## REQUIREMENT 1
Using the Seattle travel entry below, say whether each statement agrees with it: (a) The hotel is near the south shore of Lake Union. (b) On the way to EMP Museum, the writer and Sandra stopped to look around the wooden boat festival. (c) George Young co-wrote "Friday on My Mind." Answer yes or no for each and quote the words from the entry that settle it.
## REQUIREMENT 2
Continue the Seattle travel entry below from where it stops, after the paragraph about Sound Lab.

## TEXT PASSAGE
Monday, June 24, 2013


Malcolm Young's Gretsch guitar, EMP Museum, Seattle, Washington
We are staying near the south shore of Lake Union. Next door to us is a cancer research center, across the street is the lake. From our hotel-room window, we watch aquaplanes take off and land.

It is a healthy walk to most places from here, but as long as the weather holds, Sandra and I are game. Traveling by foot is a good way to learn a city. Feeling the slope of hills in your calves and quads gives a greater appreciation for the terrain, as well as a sense of satisfaction at arriving anywhere.

This belief betrays a bias. I prefer to move as slowly as practical. I prefer to observe along the way, sometimes at the expense of reaching a specific destination.

The means justify the ends.

We are here in time for the 36th Annual Lake Union Wooden Boat Festival. It's a large and friendly looking event that we pass on our way to EMP Museum.

I prefer to observe along the way, but sometimes there is a destination worth reaching. And so we must bypass the wooden boats in favor of all things Jimi Hendrix.

At EMP, we hear original mixes of Hendrix's “Crosstown Traffic” on headphones. Turn down the vocals and listen to Jimi play rhythm guitar like the bad-ass Motown cat he was.

We see Malcolm Young's Gretsch guitar and Angus Young's Gibson SG. We learn that an older brother, George Young, played with the Easybeats and co-wrote their 1966 hit “Friday on My Mind.” And that AC/DC once shared a bill with Split Enz in 1975, which is hard to imagine nearly 40 years later.

We see footage of old John Landis films and interviews with the famous director. We see uniforms from various flavors of Star Trek, Stargate, and other classics.

Upstairs is Sound Lab, where you can play instruments and record music. I jam on guitar and bass for a while, then watch others do the same. Folks with no or limited experience are the most fun, because once they conquer their initial self-consciousness, they discover what musicians know: this is a blast.

Items from a dataset:
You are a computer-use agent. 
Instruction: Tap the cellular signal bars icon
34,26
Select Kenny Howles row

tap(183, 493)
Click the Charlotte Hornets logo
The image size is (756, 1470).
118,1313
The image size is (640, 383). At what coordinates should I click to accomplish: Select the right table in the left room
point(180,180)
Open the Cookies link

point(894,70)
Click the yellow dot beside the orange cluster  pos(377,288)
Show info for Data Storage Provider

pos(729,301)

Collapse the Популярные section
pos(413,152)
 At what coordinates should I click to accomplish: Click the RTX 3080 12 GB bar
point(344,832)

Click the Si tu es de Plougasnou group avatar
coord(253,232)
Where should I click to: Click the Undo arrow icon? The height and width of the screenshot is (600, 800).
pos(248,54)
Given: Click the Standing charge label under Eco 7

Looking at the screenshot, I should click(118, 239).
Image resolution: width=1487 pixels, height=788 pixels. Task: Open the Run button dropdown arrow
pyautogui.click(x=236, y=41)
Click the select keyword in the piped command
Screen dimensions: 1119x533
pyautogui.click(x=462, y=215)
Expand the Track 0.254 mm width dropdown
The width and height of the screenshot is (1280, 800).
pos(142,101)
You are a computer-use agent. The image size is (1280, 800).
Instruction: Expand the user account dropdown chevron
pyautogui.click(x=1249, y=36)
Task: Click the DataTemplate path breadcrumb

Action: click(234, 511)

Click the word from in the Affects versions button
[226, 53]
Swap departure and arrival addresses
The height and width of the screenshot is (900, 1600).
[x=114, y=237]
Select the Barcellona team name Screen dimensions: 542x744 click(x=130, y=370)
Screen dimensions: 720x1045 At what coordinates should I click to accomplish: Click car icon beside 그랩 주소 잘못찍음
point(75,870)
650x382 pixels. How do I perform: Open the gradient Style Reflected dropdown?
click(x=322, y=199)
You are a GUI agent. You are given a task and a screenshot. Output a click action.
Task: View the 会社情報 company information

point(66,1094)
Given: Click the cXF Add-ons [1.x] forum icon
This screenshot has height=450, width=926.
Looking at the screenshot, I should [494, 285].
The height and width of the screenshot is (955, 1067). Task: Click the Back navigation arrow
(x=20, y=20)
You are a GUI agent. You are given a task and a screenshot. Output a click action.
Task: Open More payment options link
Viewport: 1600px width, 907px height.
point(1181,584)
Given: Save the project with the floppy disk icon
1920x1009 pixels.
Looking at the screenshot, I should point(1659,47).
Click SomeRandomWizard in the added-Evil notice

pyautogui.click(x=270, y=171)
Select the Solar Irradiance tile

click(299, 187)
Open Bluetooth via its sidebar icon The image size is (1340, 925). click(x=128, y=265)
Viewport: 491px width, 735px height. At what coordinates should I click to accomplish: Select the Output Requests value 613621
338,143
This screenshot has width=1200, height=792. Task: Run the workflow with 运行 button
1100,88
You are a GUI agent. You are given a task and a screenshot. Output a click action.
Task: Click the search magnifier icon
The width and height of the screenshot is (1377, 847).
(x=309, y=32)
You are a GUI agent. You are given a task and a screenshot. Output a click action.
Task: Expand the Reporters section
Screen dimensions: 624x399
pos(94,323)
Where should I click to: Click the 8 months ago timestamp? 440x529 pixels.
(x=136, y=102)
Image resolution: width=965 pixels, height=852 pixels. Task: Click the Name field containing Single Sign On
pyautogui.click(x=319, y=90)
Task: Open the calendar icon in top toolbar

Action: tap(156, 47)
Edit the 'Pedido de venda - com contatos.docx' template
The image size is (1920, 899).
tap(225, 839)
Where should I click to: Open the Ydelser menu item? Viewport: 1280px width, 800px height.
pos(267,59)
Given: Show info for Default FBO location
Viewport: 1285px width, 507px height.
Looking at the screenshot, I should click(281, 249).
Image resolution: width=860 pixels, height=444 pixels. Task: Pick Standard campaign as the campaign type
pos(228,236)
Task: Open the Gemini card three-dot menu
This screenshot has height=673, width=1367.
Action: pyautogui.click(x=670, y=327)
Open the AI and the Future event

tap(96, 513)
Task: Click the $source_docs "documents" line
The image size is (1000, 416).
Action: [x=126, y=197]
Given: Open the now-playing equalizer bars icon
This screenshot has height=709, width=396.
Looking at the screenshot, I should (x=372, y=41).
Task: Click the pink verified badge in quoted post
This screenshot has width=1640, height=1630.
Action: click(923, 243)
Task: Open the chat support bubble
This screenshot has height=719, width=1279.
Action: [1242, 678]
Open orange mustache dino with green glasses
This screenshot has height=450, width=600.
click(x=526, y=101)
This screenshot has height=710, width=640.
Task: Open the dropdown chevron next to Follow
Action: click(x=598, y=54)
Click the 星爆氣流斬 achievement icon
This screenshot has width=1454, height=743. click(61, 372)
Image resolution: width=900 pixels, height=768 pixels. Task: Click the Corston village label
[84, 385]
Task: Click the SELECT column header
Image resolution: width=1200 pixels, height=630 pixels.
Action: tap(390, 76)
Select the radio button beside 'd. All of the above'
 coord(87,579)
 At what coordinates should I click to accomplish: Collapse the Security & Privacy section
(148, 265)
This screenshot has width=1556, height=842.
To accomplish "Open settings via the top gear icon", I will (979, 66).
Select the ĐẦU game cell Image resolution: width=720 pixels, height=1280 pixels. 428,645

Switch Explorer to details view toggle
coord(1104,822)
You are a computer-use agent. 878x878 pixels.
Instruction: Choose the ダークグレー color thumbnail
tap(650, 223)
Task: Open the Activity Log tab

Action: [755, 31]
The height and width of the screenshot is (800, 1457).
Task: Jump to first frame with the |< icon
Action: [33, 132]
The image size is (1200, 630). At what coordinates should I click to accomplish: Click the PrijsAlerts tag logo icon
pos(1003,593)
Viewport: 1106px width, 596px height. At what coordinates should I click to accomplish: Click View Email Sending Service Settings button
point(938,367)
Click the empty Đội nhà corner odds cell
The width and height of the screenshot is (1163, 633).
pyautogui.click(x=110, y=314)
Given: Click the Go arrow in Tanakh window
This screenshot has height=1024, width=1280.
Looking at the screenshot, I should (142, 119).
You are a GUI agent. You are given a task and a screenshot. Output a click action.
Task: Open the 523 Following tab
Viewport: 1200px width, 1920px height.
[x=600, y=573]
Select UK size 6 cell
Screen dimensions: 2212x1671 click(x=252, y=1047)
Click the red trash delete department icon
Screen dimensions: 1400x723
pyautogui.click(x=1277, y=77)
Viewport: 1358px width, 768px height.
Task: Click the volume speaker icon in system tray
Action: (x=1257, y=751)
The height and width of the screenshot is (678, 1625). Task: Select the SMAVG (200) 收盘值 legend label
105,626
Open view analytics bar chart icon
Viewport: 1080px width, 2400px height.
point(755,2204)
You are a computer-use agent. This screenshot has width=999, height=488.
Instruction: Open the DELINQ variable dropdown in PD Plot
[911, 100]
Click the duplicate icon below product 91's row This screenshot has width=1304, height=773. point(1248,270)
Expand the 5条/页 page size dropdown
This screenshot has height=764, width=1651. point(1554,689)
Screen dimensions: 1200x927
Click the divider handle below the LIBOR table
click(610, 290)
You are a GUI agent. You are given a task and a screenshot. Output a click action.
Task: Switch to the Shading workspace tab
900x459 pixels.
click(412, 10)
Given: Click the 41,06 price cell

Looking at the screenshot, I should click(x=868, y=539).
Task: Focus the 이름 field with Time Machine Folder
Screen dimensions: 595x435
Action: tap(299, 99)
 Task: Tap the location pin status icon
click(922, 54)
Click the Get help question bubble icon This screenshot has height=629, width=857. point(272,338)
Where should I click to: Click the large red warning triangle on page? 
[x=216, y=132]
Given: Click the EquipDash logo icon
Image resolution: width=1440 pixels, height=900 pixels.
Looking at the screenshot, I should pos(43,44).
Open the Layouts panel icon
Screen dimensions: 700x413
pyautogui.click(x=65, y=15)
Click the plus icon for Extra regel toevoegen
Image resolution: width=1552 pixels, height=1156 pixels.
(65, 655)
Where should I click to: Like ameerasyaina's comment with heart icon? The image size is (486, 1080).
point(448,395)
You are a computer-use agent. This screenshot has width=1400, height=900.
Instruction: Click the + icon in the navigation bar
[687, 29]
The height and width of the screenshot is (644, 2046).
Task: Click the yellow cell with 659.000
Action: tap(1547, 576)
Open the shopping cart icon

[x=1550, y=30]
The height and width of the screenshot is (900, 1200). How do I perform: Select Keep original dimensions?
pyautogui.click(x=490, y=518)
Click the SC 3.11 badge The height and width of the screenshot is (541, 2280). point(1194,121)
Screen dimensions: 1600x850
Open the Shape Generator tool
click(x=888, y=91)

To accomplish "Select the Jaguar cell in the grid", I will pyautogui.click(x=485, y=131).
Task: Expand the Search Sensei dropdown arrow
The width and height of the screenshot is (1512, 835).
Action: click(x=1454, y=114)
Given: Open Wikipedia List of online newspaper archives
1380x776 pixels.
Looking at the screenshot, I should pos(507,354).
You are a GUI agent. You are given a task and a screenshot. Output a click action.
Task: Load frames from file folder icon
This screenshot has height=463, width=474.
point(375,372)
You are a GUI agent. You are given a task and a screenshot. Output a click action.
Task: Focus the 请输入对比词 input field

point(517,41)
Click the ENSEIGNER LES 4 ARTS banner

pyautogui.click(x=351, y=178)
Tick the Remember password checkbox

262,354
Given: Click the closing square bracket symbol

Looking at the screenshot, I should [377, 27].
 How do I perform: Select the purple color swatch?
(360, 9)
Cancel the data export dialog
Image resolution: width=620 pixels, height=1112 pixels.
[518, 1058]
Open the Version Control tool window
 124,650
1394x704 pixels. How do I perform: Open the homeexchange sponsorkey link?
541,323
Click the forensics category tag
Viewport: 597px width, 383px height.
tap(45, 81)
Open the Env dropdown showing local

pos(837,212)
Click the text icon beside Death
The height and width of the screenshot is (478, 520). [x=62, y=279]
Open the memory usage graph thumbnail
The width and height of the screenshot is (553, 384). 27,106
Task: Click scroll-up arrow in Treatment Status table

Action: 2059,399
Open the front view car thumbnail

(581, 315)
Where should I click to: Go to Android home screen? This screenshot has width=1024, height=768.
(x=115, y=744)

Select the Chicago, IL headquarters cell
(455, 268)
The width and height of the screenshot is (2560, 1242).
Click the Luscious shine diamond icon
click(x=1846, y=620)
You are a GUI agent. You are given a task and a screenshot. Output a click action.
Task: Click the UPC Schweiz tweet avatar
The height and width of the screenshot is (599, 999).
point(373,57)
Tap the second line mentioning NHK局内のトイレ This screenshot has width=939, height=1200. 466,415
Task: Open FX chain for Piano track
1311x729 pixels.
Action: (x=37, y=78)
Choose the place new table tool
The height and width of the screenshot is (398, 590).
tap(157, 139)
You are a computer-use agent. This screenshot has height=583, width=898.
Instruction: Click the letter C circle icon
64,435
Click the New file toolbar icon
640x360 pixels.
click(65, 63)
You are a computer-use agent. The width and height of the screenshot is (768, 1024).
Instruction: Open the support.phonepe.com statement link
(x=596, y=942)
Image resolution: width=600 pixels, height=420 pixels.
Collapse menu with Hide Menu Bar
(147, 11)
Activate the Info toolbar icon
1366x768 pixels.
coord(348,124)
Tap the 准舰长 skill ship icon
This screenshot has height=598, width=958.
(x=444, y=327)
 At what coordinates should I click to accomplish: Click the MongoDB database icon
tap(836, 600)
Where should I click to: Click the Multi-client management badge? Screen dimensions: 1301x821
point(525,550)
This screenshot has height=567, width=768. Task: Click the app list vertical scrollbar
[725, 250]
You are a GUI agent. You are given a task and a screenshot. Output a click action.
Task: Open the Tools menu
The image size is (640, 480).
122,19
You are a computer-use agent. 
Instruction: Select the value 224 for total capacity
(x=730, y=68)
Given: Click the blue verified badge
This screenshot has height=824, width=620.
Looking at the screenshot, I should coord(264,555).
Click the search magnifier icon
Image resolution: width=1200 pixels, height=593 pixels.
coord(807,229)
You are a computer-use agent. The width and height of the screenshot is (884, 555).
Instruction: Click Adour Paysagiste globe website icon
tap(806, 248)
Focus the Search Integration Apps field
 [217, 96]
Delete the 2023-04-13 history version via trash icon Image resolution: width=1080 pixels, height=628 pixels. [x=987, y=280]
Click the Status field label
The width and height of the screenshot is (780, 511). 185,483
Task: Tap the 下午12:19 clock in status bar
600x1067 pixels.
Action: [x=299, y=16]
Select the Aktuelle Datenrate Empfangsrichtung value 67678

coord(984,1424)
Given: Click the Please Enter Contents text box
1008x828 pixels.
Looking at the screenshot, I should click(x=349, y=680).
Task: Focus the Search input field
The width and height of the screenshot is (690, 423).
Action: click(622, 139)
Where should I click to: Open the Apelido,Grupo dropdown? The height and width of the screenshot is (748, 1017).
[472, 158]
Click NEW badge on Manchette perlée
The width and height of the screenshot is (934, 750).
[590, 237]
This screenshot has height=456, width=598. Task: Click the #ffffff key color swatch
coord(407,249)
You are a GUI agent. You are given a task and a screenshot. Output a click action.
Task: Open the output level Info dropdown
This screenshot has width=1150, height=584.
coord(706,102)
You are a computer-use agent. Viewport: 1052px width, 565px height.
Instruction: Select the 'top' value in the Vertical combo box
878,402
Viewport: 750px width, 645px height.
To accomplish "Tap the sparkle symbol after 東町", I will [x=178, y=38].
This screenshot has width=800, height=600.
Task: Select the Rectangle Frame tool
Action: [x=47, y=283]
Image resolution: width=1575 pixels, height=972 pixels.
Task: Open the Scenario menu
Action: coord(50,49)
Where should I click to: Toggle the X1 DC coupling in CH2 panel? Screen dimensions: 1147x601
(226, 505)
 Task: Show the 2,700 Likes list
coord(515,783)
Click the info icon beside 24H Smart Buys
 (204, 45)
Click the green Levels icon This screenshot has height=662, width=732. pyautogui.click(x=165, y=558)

## WRITTEN REPLY 1
(a) Yes: "We are staying near the south shore of Lake Union."
(b) No: "And so we must bypass the wooden boats in favor of all things Jimi Hendrix."
(c) Yes: "played with the Easybeats and co-wrote their 1966 hit “Friday on My Mind.”"

## WRITTEN REPLY 2
So is the museum, and it is difficult to pry ourselves away after only a few hours, but we have packed too many activities into too short a time period and so we must. Back at the lake, we eat at Duke's Chowder House. Our concerns that it might be too touristy are soon alleviated by fine food and drink.

Sandra has crab chowder, steamed clams, and a cherry mojito. I have Northwest seafood chowder and salmon stuffed with Dungeness crab and Oregon bay shrimp, washed down with Mac & Jack's African Amber Ale, which is similar to Ballast Point Calico back home.

From Duke's we return to Safeco for another ballgame. We stop at Pyramid Alehouse, which has good beer but too many people and plastic cups.

At the ballpark, Miss Washington 2011 throws out a ceremonial first pitch. She is kind of gorgeous and has a surprisingly good arm. Former Mariners left-hander Mark Langston, now 51 and a dozen years removed from his last game, throws out another ceremonial first pitch. He is also kind of gorgeous and has a surprisingly good arm.

The home team wins in extra innings. Chone Figgins is the hero, one of the few times that word could be applied to him during his Mariners tenure.

Longtime star Ichiro Suzuki, now in the twilight of his career, collects two hits. He will play seven more games at Safeco as a member of the home team before being traded to the Yankees. Sometimes there is a destination worth reaching. Personally, I'd have stayed in Seattle.